Monday, November 26, 2012

Deposit, Return

November, 1984

Caroline C. hires me to build a deck and a woodshed, replace some lights, install a faucet.  She lives in a badly built but glitzy McMansion overlooking a golf course.  She has three teens and five cars.  The house is utter chaos. 

The older daughter is watching a television movie exclaiming “Oh my God I can’t believe it — Oh my God he’s doing it — Oh my God how awful…” as a kid commits suicide on screen.  She shouts for her little sister to answer the phone and only accept certain calls.  For the others she’s "in the shower." 

Meanwhile little sister is listening to the radio in her room, loudly.

The son is in the driveway building a go-kart when the father comes home and says, "What happened to the lawnmower?"  He's a stockbroker.  Mr. C. goes to the kitchen, turns on another radio — loudly — and pours bourbon into a glass. 

A golf ball bounces into the driveway.  As a golfer approaches, the son deliberately sets the ball on fire with an oxyacetylene torch.

A delivery truck brings a large carton, a Kohler low-boy.  Caroline says it is for me: while I'm here, she wants me to replace their toilet. 

The next morning a team of housecleaners has converged with vacuum and squeegee and dusters.  I work around them; they work around me.  Nobody else is home. 

I pull the old toilet and hook up the Kohler.  A sticker on the base says "Leak tested." 

It leaks.  Badly. 

There's a crack in the bowl.  Shame on Kohler.  And shame on Shady Plumbing Supply for selling it.  And shame on me for not noticing the crack before installing it.  Multiple botch.

I call Shady, and they say they will send out a van to pick it up today, just leave it by the driveway.  It's Friday.  They'll deliver a new one on Monday. 

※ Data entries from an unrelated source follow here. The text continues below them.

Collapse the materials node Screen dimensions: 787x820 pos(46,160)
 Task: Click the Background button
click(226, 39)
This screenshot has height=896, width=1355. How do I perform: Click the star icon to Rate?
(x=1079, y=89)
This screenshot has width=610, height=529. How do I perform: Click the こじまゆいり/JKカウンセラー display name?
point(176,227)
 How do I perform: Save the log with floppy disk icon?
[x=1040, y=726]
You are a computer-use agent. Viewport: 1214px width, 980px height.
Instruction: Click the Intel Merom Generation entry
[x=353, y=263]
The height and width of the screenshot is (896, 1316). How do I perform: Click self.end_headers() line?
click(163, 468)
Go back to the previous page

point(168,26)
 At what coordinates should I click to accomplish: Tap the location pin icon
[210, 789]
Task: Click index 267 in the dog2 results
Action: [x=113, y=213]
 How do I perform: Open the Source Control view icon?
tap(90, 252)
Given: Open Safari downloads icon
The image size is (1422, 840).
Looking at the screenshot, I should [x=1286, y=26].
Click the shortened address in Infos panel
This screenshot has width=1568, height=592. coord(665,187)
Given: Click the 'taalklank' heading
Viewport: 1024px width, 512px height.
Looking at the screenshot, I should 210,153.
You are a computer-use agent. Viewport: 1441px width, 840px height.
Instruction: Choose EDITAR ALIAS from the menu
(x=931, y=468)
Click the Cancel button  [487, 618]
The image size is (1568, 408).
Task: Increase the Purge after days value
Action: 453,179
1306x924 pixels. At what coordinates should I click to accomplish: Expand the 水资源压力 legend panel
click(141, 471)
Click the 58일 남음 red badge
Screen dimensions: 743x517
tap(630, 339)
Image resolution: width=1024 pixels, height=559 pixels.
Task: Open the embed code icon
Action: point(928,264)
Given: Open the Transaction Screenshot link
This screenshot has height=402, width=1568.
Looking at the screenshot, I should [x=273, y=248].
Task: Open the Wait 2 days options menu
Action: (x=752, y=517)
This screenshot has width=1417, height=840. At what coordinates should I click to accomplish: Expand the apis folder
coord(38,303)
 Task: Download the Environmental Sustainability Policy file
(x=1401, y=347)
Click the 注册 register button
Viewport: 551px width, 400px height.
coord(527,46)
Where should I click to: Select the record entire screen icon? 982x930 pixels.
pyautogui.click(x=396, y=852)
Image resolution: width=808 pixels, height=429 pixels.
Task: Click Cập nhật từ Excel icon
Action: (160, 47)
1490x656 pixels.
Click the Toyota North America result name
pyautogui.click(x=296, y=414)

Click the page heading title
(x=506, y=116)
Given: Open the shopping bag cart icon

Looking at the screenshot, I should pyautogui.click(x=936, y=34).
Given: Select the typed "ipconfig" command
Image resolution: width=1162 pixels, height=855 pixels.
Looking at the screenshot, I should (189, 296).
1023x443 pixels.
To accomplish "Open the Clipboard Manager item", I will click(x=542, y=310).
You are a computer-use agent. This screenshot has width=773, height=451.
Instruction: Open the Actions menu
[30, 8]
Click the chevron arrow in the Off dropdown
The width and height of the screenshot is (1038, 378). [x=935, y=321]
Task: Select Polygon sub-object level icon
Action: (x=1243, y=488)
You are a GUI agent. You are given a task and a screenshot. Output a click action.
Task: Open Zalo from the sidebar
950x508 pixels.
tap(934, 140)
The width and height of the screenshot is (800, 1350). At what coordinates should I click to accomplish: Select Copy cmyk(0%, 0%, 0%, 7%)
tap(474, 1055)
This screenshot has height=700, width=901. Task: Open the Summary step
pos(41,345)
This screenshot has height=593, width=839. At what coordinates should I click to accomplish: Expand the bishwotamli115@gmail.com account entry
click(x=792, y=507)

The housecleaners depart at noon.  I finish early, tidy up, go home.

Monday evening I call Caroline C. to ask if the toilet was delivered, and she tells me I'm fired.  Further, she's deducting $95 from my bill to cover the plumber she hired to install the new toilet.  Seems that Shady Plumbing decided not to pick up the toilet on Friday since they could simply get it on Monday when they delivered the new one.  When Mr. and Mrs. arrived home Friday evening with Important Clients to Impress, there sat the cracked toilet — on their front steps. 

"I left it by the driveway," I say.

She talks right over me.  "Imagine the surprise of my guests," Caroline says, "to find a toilet at the front door.  And somebody had made a, um, deposit in the bowl."


"Wasn't mine," I say.

She owes me a thousand dollars. 

A week later I receive a check in the mail, full payment, no deduction.  Maybe she asked her son what happened.  Boys will be boys.